Anchorage Daily News
 

Companies release reports on pipeline projects
OPEN SEASONS: Denali, TransCanada compete for lawmakers' blessings.

By ELIZABETH BLUEMINK
ebluemink@adn.com

(11/13/09 00:09:05)

Nine days after state officials published an update on TransCanada Corp.'s North Slope gas pipeline project, the team behind BP and Conoco Phillip's competing Denali gas-line project issued its own update Thursday.

In a 22-page report submitted to legislators, the Denali team said it has begun talking to potential gas shippers -- companies such as BP and Conoco that hold leases on the North Slope -- and is putting together plans for an open season next year.

Both Denali and TransCanada plan to hold open seasons for their competing projects next year. That's when they will publish shipping rates and try to get North Slope producers to commit their gas to a gas line. But state officials and industry experts say that any bids offered by the producers during open season probably will have conditions attached. That means more time will pass before any final deals are struck, as the pipeline companies, the potential shippers and perhaps the state try to troubleshoot those conditions.

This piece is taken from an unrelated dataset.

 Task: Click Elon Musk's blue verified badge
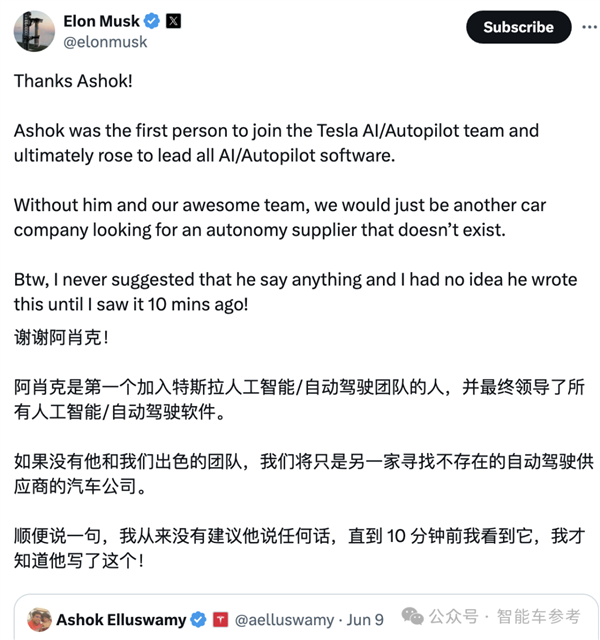[x=152, y=21]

TransCanada's open season is scheduled to run from May to July. Denali has declined to say when it will start its open season, saying that is private information. The company said it will publish a timeline for building the pipeline during Denali's open season.

In Thursday's report, Denali said it has 95 people working on the project -- roughly the same amount of bodies at work on TransCanada competing gas-line project. Exxon joined TransCanada's project in June, bolstering its budget and its workforce.

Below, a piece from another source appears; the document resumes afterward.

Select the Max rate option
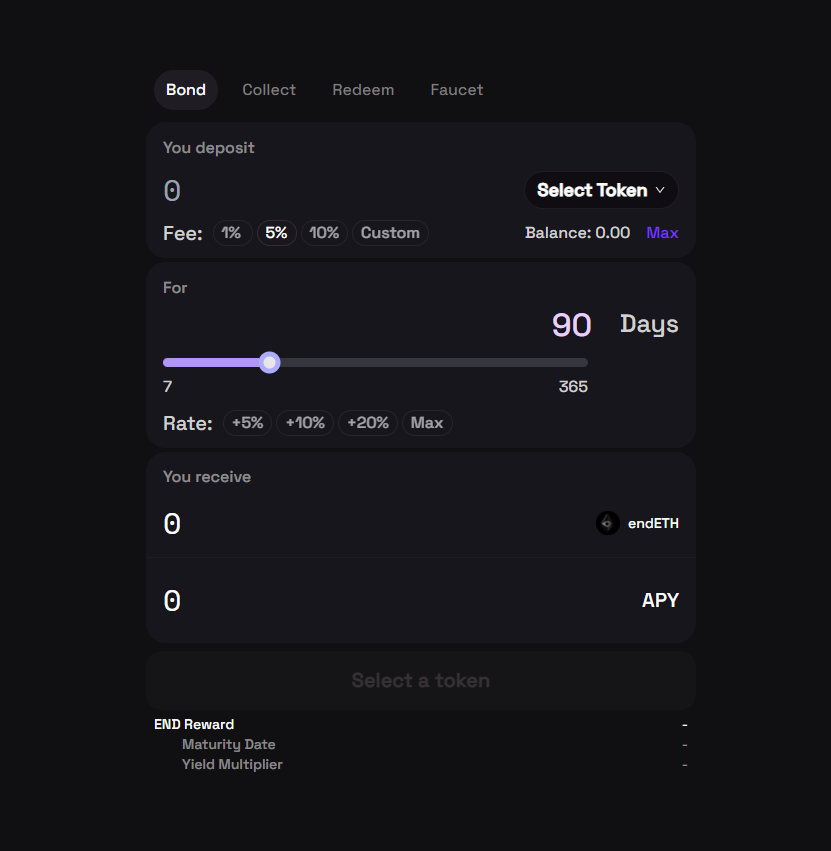Viewport: 831px width, 851px height. 427,423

Denali also submitted sketches of a proposed multibillion-dollar gas treatment plant on the North Slope. It would be the largest plant of its kind in the world and building it would require the largest sealift of equipment in Alaska history, the report said.

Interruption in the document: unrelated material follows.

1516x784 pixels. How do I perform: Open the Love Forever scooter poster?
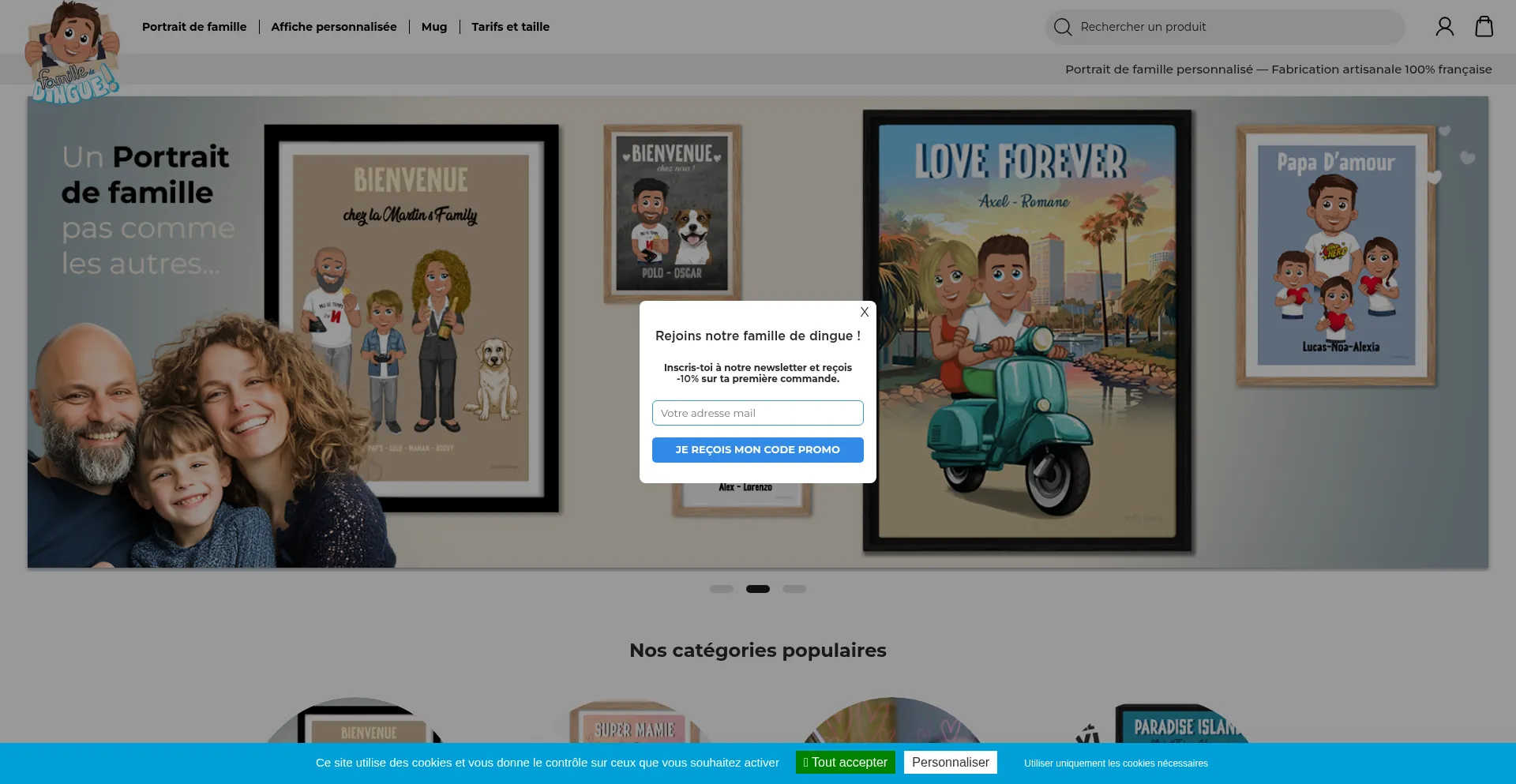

In response to recent speculation about dimming prospects for North Slope gas production in light of massive amounts of shale gas in the Lower 48, Denali emphasized that long-term forecasts of future gas prices have not changed much in the past six months.

The U.S. Energy Information Administration recently issued a report saying that oil and gas resources in the Arctic are difficult, expensive and controversial to develop, and that the globe's "potentially large shale gas resource could significantly defer the future development of Arctic natural gas resources."

Denali said that it is ultimately the North Slope gas shippers that will decide the viability of the pipeline, not forecasters at the EIA, who don't "represent a consensus view of the market."

On the other hand, the Denali report said, the recent volatility of prices and the potential availability of massive amounts of gas in the Lower 48 "has highlighted the market risk" of the North Slope project.

In the past year, the key Lower 48 price of natural gas has ranged from $6.84 per million BTU of energy to $1.88, with the price settling at $3.23 on Thursday.